• The task:
Find every line in the records below that holds the word "computer" and copy it.

• Available data:
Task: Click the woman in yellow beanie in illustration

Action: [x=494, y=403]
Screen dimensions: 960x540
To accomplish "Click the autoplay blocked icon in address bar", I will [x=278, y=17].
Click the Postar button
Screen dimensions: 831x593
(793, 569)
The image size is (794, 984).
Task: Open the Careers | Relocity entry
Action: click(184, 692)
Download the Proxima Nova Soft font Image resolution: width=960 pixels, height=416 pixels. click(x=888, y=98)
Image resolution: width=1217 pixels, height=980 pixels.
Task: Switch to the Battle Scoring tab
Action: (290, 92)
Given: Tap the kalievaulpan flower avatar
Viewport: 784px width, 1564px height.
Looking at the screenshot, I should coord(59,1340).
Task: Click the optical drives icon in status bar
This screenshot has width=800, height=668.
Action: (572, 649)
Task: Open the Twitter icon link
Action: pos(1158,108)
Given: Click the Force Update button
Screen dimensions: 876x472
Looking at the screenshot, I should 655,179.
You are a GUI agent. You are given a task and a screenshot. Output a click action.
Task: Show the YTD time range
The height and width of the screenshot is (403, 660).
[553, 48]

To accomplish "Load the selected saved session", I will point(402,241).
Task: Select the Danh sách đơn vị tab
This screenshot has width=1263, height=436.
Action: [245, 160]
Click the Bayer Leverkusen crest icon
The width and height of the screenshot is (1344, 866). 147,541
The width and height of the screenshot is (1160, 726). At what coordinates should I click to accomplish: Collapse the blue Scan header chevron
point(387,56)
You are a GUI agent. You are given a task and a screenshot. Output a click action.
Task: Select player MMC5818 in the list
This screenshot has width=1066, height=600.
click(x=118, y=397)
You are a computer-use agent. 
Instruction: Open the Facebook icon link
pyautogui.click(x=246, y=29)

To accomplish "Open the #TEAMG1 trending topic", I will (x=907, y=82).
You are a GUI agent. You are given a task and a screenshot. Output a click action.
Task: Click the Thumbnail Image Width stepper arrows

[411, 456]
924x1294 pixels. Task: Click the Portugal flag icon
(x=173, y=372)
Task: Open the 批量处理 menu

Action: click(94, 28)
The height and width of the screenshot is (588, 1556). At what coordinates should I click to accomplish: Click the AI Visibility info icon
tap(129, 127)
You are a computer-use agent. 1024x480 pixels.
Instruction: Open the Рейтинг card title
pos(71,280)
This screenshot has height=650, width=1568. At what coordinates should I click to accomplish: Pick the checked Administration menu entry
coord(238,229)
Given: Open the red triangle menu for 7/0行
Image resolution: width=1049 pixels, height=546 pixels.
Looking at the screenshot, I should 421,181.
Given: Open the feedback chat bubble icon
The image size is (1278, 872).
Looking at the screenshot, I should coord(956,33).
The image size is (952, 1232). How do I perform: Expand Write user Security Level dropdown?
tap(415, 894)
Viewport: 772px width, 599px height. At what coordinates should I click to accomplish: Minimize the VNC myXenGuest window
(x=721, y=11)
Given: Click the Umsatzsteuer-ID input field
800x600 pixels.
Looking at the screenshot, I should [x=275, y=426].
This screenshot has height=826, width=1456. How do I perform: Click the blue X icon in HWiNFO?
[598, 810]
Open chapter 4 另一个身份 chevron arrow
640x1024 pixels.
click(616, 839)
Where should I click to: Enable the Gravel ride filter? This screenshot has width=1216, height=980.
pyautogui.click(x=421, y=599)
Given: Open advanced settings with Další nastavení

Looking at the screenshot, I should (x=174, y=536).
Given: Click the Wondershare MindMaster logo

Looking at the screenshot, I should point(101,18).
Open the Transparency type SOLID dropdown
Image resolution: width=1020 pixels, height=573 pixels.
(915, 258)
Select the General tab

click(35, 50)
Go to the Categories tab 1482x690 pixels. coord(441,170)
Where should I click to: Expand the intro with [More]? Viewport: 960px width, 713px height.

• Output below:
You are a computer-use agent. 
You are a computer-use agent. 1024x480 pixels.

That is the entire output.